Never underestimate the gray squirrel
1 of 2
A Nimble Thief
2 of 2
Daylight Robbery 2 - Part 2 of 4
Consider the Eastern Gray Squirrel. I certainly do often enough, particularly when a representative of the species is hanging poised in a delicate three-point stance, deftly trumping my allegedly squirrel-proof bird feeder. Every now and then it will sit back to savor a particularly tasty morsel of sunflower seed and fix me with a beady-eyed look of disdain as if to say simply, “Hah!”
So how does a creature with a brain the size of a grape possess the mind of a safe-cracking genius? For the answer to this and other questions on the subject of Sciurus carolinensis, we turn to Peter Smallwood, associate professor of biology at the University of Richmond, who has made a study—quite a few in fact—of the gray squirrel. And if there is one lesson that several decades on the job has taught him, it is this: never underestimate a squirrel. “They usually know more than you think they do.”
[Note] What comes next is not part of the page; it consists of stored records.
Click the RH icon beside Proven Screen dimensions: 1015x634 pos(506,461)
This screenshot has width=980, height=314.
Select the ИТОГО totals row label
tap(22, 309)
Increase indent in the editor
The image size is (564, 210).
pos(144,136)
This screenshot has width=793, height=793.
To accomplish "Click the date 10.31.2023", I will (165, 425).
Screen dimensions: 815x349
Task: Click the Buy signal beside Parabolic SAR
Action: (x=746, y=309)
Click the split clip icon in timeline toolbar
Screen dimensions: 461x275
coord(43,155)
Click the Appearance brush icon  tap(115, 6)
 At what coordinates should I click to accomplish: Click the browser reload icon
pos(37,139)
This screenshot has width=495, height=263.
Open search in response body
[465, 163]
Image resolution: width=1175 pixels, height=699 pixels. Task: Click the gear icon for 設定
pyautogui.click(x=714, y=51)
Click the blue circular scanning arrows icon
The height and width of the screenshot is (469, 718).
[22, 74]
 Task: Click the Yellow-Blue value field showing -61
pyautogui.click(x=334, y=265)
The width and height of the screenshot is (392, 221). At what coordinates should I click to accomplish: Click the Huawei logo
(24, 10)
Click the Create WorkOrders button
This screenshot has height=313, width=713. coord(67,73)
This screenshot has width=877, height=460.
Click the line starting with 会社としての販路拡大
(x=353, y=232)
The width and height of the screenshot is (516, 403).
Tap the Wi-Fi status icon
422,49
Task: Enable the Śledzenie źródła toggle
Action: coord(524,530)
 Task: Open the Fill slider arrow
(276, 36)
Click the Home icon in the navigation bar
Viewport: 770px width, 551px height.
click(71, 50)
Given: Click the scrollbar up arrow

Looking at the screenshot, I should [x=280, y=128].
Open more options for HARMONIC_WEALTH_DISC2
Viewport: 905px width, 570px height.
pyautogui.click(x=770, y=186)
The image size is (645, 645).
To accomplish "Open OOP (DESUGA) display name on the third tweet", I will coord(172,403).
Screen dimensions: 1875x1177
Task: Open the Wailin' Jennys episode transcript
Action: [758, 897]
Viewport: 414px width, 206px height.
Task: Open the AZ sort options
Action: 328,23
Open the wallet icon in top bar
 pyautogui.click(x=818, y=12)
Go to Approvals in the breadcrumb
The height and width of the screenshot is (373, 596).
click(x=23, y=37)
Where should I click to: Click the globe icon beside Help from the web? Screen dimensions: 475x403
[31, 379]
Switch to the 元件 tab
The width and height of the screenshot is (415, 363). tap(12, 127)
One of the first things Smallwood discovered is that in the fall, when gray squirrels are gathering acorns, their choice of which to eat immediately and which to bury for later consumption isn’t arbitrary. Acorns from red oaks don’t germinate until spring, while acorns from white oaks germinate immediately when they drop in the fall, sending down a taproot and, as a result, using up the nutrients in the acorn. So the squirrel, somehow knowing the difference, eats the fall-germinating white oak acorns immediately while burying the spring-germinating red oaks to save them for later. What if though, in a particular year, there is an abundance of white oak acorns but a scarce supply of the red oak variety? Well, the squirrel has a strategy for that, too. To prevent the white oak acorn from germinating, they destroy the embryo before burying the acorn, explains Smallwood.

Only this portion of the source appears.